About thirty years ago President Jimmy Carter decided that it was unfair that everyone in the United States couldn’t own their own home so he decided that the government should fix the problem. The federal government encouraged banks to give mortgages to people that had never owned their own home before. How fair. In the 1990’s Janet Reno threatened banks that had not made enough loans in economically challenged areas. Banks made more loans in those areas and then sold them to investors with the understanding that the United States government would pick up the tab if the homeowners couldn’t pay.
Everybody was happy. People that historically could not afford homes bought houses. People that already owned homes bought newer and bigger houses. Then lenders came up with more “innovative” loans which could get more people in homes and let everyone buy bigger and better houses. People were full of glee as home prices continued to rise and more people owned homes. Life was more fair and politicians patted themselves on the back for the great thing they had done.
Then the people who could not have bought homes thirty years ago started to default on their mortgages. Uh-oh. Statistically it was inevitable. Banks knew thirty years ago that a certain percentage of these homeowners wouldn’t be able to afford their houses. That’s why the banks didn’t lend to them in the first place. But politicians had wanted life to be fair.
As more houses were foreclosed the flood of homes started lowering home values. People with high incomes found that they could not afford the “innovative” mortgages on their bigger and better homes.

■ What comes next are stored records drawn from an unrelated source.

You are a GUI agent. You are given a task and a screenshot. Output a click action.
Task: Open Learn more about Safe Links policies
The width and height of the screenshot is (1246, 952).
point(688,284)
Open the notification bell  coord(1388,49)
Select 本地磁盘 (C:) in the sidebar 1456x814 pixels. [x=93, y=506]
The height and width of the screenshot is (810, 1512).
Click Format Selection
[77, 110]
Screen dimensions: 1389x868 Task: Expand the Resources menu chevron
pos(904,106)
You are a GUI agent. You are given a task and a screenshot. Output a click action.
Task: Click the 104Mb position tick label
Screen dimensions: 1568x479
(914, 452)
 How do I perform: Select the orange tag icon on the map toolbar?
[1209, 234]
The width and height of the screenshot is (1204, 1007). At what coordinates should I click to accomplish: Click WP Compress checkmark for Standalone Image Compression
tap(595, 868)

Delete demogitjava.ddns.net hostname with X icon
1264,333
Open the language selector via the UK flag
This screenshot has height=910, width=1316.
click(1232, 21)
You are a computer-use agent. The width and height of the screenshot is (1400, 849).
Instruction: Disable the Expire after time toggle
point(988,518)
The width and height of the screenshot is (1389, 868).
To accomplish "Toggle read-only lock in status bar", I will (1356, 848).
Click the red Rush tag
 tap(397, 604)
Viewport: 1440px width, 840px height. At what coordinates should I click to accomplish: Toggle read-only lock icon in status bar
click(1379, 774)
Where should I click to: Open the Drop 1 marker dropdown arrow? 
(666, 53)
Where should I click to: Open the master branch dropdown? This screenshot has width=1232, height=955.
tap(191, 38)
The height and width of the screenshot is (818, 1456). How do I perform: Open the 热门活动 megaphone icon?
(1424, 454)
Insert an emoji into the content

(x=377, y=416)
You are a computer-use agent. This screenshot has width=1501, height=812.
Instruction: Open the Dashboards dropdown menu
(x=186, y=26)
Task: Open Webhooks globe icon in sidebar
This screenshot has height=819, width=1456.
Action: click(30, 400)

Uh-oh. More people lost their homes. The banks and investors couldn’t sell the homes they foreclosed. Banks and investors started going bankrupt and that brought us the economic crisis which faces the entire world right now.
There are roughly 220 million people in the United States that actually pay income taxes. The United States government has authorized spending of 700 billion dollars so far to fix the current economic crisis. By my feeble calculations that means that every U.S. taxpayer is now on the hook for about $32,000 because politicians wanted life to be fair.
The funny thing is that in 1970 you could buy a really nice house for $32,000. It would have been cheaper if the United States government had just bought a nice house for every family that didn’t have one.
Which brings me back to my original point. Life is not fair. It just isn’t.
We understand that. Why don’t politicians?